Ce débat, un temps polarisé sur les adjectifs « ostentatoire », « visible » ou « ostensible », avant de retenir la « manifestation » de croyances religieuses, n’a pas tenu compte de ce qu’avec ce voile islamique, sorte de heaume textile composé de plusieurs pièces, parfois étendu, tel un uniforme, à l’ensemble du corps (burqa), ce n’est plus la personne qui porte un signe ou un insigne, mais au contraire le signe qui enveloppe et cache la personne.

De là les problèmes avec les photos d’identité ; comment identifier à coup sûr les élèves ou étudiantes et les candidates aux examens tels que le bac, contrôles continus et concours, avec ce voile à géométrie variable, qui commence parfois au ras des sourcils ?

Le sénateur centriste Nicolas About avait déposé une excellente proposition de loi pour régler ce problème d’identification des personnes sans stigmatiser personne. Elle n’a malheureusement pas été examinée par le Parlement. C’est cette légitime exigence d’identification des personnes qui fit demander au maire U.M.P. de Nogent-sur-Marne que les futures mariées soient découvertes lors de la cérémonie du mariage civil, et aux banques que les personnes se présentent tête nue à l’entrée, voire sans lunettes de soleil.

Le voile dans la rue et dans les transports publics reste gênant, car il modifie notre espace public traditionnel. En admettant que circulent dans nos rues des personnes non identifiables, des OVNI (objets voilés non identifiables), nous changerions de société.

Consigne: Relevez dans l'extrait tous les adjectifs sur lesquels le débat s'est un temps polarisé avant que l'on retienne la « manifestation » de croyances religieuses.

Jeu de données:

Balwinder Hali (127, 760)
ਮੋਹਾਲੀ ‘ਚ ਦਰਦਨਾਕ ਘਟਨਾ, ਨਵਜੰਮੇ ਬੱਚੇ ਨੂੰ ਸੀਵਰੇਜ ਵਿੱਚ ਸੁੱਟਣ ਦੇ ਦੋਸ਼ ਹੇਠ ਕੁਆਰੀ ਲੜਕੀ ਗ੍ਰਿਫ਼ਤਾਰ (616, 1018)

Corrigé: « ostentatoire », « visible », « ostensible »